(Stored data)
BEGIN
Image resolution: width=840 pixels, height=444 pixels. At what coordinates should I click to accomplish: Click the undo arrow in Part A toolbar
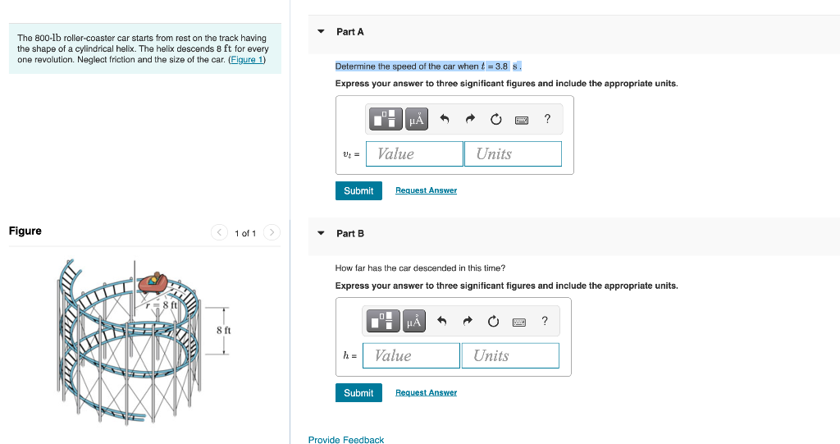click(x=444, y=118)
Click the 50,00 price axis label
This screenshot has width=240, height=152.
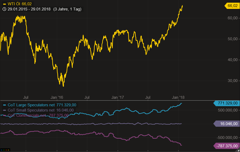tap(232, 39)
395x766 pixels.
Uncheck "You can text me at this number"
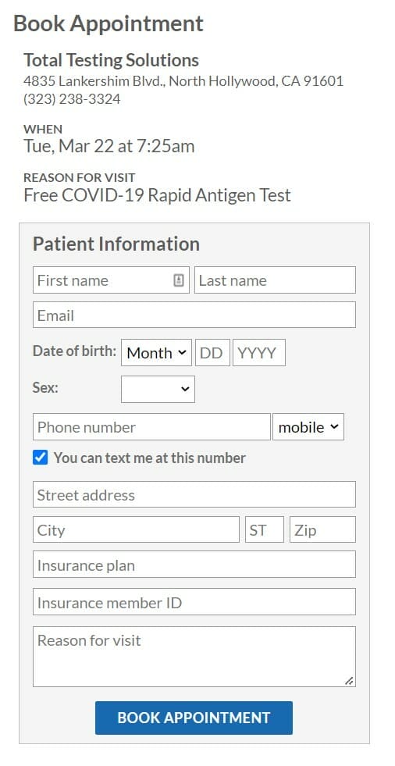41,458
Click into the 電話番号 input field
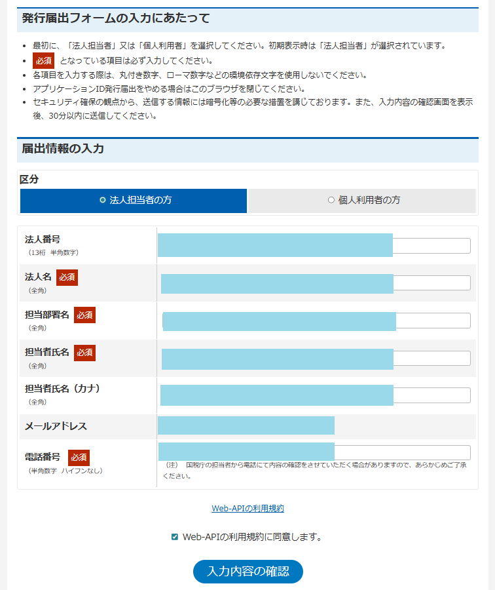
END
▶ **EXERCISE**
For every entry above, write it out exactly and remove any image.

▶ **PROBLEM SOLUTION**
Image resolution: width=840 pixels, height=444 pixels. At what coordinates should I click to accomplish: Click the undo arrow in Part A toolbar
click(x=444, y=118)
Click the 50,00 price axis label
This screenshot has width=240, height=152.
tap(232, 39)
395x766 pixels.
Uncheck "You can text me at this number"
41,458
Click into the 電話番号 input field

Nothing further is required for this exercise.